Raniera Pene and Jonaan Mcleod are two young up-and-comers from Labour who are standing for the Manurewa Local Board, an area that has a large number of Māori but few Māori representatives.
Mcleod says Māoritanga is embedded in her, and her community of Manurewa.
"My values are steeped in tangata whenua and being Māori, and working in kaupapa Māori. So that's the fabric I come from."
Manurewa has a large population of Māori and Pasifika who have lived in Manurewa for generations but very rarely does that translate to those voted onto the local board. Mcleod is "born-and-bred" Manurewa, and she wants those on the board to reflect her community.

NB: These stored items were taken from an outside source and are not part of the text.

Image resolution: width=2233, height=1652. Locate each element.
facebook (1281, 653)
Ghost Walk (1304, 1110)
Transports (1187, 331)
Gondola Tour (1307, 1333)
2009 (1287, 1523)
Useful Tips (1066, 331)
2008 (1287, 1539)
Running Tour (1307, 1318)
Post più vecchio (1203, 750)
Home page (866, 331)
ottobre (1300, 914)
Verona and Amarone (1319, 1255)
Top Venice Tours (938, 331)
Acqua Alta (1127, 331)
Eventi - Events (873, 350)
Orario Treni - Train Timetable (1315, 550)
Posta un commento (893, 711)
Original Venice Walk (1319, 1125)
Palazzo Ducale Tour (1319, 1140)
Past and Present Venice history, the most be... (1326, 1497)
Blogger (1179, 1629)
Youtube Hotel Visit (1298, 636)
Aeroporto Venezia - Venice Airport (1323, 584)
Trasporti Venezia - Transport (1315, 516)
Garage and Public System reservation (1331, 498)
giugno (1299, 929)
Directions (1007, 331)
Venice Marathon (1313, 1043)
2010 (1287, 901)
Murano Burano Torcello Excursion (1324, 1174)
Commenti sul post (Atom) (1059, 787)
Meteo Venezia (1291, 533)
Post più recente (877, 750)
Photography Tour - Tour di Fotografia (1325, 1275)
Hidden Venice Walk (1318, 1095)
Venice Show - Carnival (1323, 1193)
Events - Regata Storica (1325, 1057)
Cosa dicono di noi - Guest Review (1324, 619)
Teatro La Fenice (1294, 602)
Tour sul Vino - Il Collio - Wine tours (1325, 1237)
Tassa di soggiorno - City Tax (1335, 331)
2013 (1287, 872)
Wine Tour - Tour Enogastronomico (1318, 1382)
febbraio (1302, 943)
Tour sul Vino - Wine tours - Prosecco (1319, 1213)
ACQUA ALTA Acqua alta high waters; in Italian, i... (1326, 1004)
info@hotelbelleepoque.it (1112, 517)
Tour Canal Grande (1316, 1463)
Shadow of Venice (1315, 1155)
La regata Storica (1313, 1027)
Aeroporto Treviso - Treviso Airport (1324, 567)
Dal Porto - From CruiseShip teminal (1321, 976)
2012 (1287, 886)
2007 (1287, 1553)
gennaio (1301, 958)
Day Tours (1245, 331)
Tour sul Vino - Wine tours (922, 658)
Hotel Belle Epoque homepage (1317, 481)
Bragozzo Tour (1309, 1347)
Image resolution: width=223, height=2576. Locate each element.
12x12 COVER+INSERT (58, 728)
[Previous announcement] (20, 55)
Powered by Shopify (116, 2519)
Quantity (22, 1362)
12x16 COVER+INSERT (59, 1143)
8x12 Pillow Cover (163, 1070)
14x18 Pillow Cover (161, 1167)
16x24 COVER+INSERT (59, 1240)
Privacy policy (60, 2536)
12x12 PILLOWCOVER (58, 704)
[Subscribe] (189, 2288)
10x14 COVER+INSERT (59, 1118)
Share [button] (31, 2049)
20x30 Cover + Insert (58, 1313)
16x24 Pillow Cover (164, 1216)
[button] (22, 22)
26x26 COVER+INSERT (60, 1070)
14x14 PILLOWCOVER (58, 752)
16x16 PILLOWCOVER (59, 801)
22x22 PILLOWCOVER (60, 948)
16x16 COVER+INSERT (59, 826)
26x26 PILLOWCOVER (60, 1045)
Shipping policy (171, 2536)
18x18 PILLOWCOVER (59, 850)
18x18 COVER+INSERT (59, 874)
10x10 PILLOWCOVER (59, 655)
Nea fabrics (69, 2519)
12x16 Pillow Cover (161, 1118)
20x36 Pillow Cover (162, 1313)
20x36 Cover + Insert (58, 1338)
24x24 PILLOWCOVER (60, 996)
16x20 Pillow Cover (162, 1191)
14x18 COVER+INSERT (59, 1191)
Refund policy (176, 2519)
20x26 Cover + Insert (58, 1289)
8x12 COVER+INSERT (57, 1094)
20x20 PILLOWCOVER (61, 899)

"We have a large amount of Māori and Pasifika people running this year. So our community can actually see themselves now, and I think it's time and the tide has turned to the point where they are able to see themselves reflected in the people who are running."
Raniera Pene has long ties to the community, and he says the issues he is seeing is "the usual suspects".
"To be able to influence and advocate for some of the needs we are seeing here in the community like homelessness and housing continues to be a huge issue here."
"Over 40% of the community here in Manurewa are under the age of 25, and so when you look at the current local board plan, there isn't any explicit outline in terms of providing outcomes for our rangatahi in Manurewa."
Mcleod believes that having ties to Labour will ultimately benefit the community.
"I see opportunity with our central government MPs at the moment and the headway that they're making for us at a national level, and my hope is that at a local level, we can weave together and create that same headway in Manurewa."